→ Records provided:
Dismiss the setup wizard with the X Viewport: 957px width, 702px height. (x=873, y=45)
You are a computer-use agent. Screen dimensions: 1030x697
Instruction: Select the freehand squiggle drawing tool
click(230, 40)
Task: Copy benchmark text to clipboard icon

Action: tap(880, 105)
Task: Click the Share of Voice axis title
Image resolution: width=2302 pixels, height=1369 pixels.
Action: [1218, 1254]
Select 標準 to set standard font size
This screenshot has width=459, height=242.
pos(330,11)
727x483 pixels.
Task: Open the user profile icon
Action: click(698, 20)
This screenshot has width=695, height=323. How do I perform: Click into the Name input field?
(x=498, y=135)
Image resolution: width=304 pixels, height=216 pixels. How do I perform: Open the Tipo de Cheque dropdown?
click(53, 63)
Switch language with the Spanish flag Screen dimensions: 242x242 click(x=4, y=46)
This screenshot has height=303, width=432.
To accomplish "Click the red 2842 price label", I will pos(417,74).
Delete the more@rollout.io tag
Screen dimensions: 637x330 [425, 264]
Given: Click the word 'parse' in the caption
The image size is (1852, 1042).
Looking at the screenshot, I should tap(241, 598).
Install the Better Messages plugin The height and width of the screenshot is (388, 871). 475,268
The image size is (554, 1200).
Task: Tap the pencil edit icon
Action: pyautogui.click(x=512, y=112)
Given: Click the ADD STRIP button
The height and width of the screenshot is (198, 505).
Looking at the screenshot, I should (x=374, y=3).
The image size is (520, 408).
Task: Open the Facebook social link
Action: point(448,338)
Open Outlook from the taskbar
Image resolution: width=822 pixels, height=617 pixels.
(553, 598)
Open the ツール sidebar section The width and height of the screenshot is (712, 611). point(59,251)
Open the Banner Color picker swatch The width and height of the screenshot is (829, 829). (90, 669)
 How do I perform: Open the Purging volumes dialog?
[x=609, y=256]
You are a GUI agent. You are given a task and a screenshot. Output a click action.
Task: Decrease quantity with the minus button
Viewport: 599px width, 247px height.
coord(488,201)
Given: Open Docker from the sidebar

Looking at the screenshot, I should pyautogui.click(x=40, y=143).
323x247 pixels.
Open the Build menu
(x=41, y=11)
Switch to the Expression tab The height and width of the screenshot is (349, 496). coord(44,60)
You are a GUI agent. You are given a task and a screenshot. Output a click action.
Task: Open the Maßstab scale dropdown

→ Exercise description:
Go through the listing above and copy each line where the string "with" appears.

→ Written response:
Dismiss the setup wizard with the X Viewport: 957px width, 702px height. (x=873, y=45)
Switch language with the Spanish flag Screen dimensions: 242x242 click(x=4, y=46)
Task: Decrease quantity with the minus button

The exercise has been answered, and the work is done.